**Requirement**
Would you please return the lines of the entries below starting at the line that has "The width and height of the screenshot is (1456, 819)." and ending at the line that has "Given: Open Room", both included, exactly as they are?

**Listed entries**
------------------------------

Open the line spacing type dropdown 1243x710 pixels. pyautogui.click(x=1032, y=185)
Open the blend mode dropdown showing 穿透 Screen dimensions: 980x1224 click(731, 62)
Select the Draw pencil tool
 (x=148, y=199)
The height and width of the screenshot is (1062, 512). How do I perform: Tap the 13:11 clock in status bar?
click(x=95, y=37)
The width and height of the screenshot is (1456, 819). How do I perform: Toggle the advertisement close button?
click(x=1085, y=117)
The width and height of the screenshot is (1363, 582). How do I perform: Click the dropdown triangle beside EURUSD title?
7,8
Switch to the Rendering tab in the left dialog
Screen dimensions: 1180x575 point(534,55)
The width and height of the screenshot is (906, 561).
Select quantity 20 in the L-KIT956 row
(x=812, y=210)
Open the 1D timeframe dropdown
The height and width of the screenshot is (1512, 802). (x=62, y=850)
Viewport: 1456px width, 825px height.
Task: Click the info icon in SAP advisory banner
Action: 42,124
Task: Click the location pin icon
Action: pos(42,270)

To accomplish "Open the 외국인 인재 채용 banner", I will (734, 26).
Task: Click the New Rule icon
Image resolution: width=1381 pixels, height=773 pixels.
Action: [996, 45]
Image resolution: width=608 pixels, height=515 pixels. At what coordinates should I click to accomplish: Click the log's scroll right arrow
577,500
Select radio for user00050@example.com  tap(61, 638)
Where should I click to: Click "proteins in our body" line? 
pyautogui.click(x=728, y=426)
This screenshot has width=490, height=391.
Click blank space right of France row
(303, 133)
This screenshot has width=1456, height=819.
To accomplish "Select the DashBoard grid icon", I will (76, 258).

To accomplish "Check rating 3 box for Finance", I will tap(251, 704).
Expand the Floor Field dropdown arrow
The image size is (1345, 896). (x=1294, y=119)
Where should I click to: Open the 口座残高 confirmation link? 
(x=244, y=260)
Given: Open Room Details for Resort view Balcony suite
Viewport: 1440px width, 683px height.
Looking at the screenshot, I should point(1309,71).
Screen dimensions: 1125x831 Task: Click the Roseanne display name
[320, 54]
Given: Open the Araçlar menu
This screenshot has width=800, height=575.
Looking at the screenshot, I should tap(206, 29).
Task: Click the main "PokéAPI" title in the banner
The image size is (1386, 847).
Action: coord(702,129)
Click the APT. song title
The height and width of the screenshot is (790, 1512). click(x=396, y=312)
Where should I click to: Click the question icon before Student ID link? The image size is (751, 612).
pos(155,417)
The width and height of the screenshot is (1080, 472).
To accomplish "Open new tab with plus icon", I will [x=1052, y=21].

------------------------------

**Solution**
The width and height of the screenshot is (1456, 819). How do I perform: Toggle the advertisement close button?
click(x=1085, y=117)
The width and height of the screenshot is (1363, 582). How do I perform: Click the dropdown triangle beside EURUSD title?
7,8
Switch to the Rendering tab in the left dialog
Screen dimensions: 1180x575 point(534,55)
The width and height of the screenshot is (906, 561).
Select quantity 20 in the L-KIT956 row
(x=812, y=210)
Open the 1D timeframe dropdown
The height and width of the screenshot is (1512, 802). (x=62, y=850)
Viewport: 1456px width, 825px height.
Task: Click the info icon in SAP advisory banner
Action: 42,124
Task: Click the location pin icon
Action: pos(42,270)

To accomplish "Open the 외국인 인재 채용 banner", I will (734, 26).
Task: Click the New Rule icon
Image resolution: width=1381 pixels, height=773 pixels.
Action: [996, 45]
Image resolution: width=608 pixels, height=515 pixels. At what coordinates should I click to accomplish: Click the log's scroll right arrow
577,500
Select radio for user00050@example.com  tap(61, 638)
Where should I click to: Click "proteins in our body" line? 
pyautogui.click(x=728, y=426)
This screenshot has width=490, height=391.
Click blank space right of France row
(303, 133)
This screenshot has width=1456, height=819.
To accomplish "Select the DashBoard grid icon", I will (76, 258).

To accomplish "Check rating 3 box for Finance", I will tap(251, 704).
Expand the Floor Field dropdown arrow
The image size is (1345, 896). (x=1294, y=119)
Where should I click to: Open the 口座残高 confirmation link? 
(x=244, y=260)
Given: Open Room Details for Resort view Balcony suite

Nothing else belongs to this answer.